Die 3 goldenen Regeln vom Experten

Rückenlage: Die Matratze sollte den Körper so weit aufnehmen, dass alle Körperwölbungen Kontakt haben. Auch die Kniegelenke sollten unterstützt sein und die Fersen keinen Druck verspüren. Denn nur in dieser (nicht ganz gerade stehenden) Liegehaltung wird die Atmung nicht behindert. Ist das Bedürfnis vorhanden, sich gleich zur Seite zu drehen, passt die Matratze in Rückenlage nicht.

Seitenlage: Hier sollte die Matratze mit ihren Liegezonen die Brustwirbelsäule bis zur Achselhöhle gut abstützen um dadurch die Schulter zu entlasten. Aber Achtung! Bei einer zu weichen Schulterzone verbiegen sich Brust- und Halswirbelsäule in eine gegenläufige und gesundheitsschädliche Richtung. Der Lendenbereich sollte wegen der beidseitig liegenden Nierenarterien keinen Druck bekommen, allenfalls leichten Kontakt.

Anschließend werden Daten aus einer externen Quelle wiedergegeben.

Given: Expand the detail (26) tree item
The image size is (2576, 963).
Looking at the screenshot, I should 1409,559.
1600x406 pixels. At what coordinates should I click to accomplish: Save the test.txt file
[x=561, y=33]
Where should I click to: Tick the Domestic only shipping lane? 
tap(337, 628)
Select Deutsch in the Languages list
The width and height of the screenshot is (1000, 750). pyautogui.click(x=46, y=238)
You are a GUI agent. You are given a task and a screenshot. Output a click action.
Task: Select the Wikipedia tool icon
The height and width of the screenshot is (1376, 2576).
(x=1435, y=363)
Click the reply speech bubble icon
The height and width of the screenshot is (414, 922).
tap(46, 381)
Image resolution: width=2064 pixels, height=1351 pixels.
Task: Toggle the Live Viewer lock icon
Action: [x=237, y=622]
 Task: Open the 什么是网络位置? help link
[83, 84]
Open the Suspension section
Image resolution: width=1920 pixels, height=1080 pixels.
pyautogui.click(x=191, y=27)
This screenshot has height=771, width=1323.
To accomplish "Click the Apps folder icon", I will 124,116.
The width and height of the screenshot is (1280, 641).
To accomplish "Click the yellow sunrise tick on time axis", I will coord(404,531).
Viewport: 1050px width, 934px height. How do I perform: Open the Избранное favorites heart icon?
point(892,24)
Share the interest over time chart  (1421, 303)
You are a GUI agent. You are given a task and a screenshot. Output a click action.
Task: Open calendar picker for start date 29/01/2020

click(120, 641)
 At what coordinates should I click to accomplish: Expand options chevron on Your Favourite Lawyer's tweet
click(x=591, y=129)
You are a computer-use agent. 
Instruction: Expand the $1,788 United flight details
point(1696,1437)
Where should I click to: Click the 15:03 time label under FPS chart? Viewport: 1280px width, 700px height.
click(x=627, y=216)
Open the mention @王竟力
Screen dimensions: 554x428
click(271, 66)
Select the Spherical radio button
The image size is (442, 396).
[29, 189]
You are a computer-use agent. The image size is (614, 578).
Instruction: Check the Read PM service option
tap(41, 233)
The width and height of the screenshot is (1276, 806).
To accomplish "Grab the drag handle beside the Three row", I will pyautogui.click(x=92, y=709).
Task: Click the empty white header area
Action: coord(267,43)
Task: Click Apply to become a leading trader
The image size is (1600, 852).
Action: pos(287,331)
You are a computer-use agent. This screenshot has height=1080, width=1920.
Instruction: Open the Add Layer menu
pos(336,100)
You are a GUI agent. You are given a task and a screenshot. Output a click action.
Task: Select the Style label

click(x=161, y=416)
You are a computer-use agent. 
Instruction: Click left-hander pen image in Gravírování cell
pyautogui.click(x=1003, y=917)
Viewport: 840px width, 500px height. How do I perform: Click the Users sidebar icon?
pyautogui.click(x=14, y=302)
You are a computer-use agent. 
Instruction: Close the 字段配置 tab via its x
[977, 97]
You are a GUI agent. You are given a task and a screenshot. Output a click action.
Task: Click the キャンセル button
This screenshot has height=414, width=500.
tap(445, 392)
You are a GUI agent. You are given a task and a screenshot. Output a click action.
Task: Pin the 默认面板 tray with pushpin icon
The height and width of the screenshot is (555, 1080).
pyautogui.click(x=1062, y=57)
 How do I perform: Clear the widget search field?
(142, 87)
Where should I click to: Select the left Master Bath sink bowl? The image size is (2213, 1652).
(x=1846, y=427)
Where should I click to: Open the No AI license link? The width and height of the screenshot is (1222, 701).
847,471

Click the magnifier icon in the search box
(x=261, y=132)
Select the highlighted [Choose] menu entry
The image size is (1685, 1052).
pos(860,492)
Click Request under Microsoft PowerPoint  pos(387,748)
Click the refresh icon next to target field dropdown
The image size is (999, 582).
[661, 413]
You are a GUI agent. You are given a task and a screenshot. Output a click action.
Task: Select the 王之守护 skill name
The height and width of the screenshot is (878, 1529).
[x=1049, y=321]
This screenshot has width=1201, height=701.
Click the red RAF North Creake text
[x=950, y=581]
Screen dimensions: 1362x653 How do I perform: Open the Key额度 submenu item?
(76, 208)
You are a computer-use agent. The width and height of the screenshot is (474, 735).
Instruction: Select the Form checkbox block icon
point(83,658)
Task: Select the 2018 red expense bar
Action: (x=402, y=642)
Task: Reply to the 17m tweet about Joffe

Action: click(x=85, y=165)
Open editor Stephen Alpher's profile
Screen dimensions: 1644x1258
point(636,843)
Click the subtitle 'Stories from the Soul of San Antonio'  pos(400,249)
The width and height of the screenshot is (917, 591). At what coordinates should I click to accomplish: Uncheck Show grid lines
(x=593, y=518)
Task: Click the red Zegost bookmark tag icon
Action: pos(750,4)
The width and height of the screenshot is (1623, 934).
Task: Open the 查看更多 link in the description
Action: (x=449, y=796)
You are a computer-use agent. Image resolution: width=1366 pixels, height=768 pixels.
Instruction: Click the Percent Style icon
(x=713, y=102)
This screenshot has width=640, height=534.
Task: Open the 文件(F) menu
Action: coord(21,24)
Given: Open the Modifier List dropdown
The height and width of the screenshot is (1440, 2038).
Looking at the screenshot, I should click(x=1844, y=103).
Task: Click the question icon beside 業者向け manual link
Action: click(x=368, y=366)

Bauchlage:Ist keine Lösung für erholsamen Schlaf und wird meist auch nur für kurze Zeit eingenommen. Dadurch, dass man nicht auf der Nase liegen kann, wird die Halswirbelsäule verdreht. Bei dieser Torsion werden Arterien im Kopf gequetscht und somit die Sauerstoffzufuhr reduziert. Wir sprechen dann von einer Einschlafselbstbetäubungshaltung.